During World War I, over 90% of American pilots learned to fly in the Curtiss JN. Better known as the Jenny, the Curtiss JN series is the Model N designed by Glenn Curtiss combined with the Model J designed by British engineer B. Douglas Thomas. This joint project began when Curtiss met Thomas, then working at Sopwith Aviation, during a tour of England. Afterwards, Curtiss hired him to design a two-seat, tractor airplane around the Curtiss-built OX-5 engine.
The JN-4D was introduced in June 1917, only two months after the US declared war on Germany. Principal design changes for this model included a control stick substituted for the control wheel, ailerons only on the upper wing, and curved cutouts on the inner trailing edges of all four wing panels. This last change provided easier cockpit entry and exit.
During the war, Curtiss and six other American companies delivered 6,070 JN series aircraft to the U.S. Air Service, with Curtiss supplying 4,895 of the total. Thousands more were produced by British Commonwealth companies as the Curtiss “Canuck”.
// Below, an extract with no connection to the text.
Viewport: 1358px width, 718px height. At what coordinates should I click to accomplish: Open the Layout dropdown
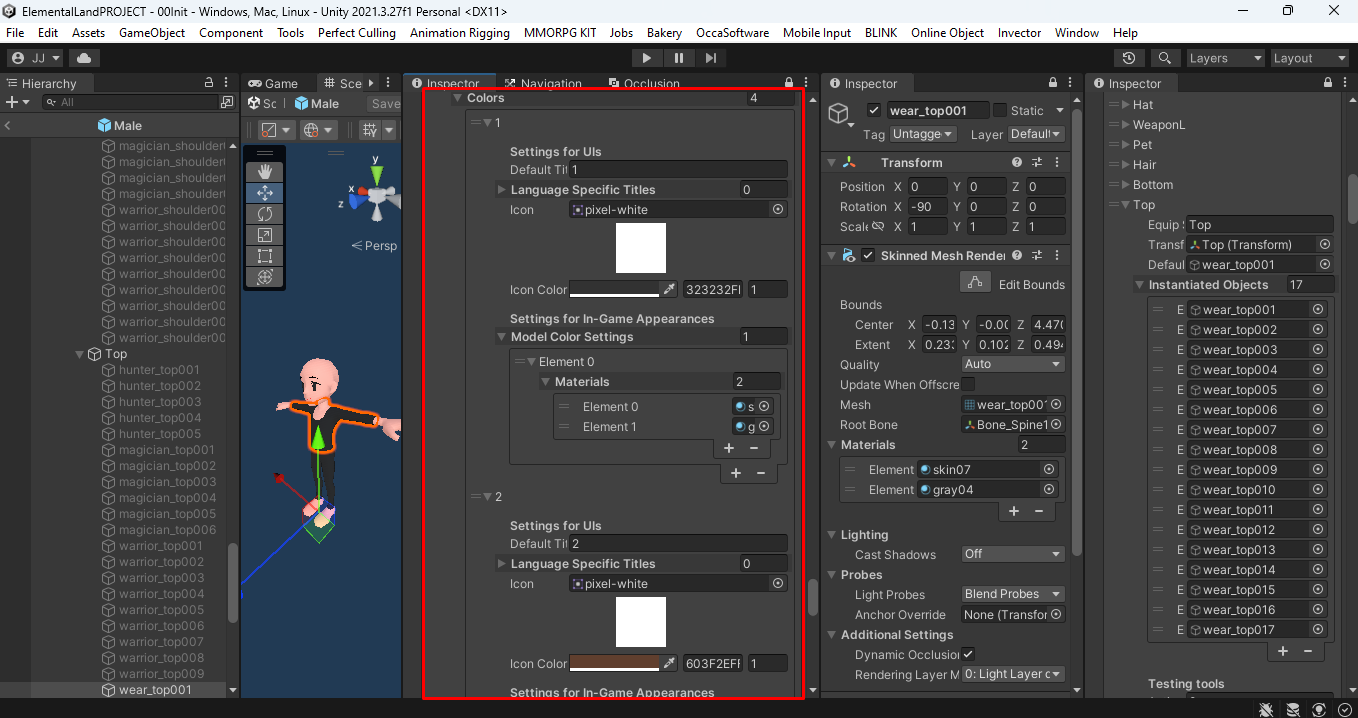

After the war, the US government sold surplus military equipment to the public. Glenn Curtiss bought back $20 million worth of airplanes and engines at a cost of 13 cents on the dollar. He then marketed the many civilian applications of the Jenny, which included pleasure flying, commuting, aerial photography, policing, and exhibition flying (better known as barnstorming). Among those who purchased a surplus Jenny was a young Charles Lindbergh, who paid $500 for one in 1923. The Jenny in our collection is an original JN-4D built by the St. Louis Airplane Co. in 1917, and was last used by the U.S. Army Signal Corps in Georgia.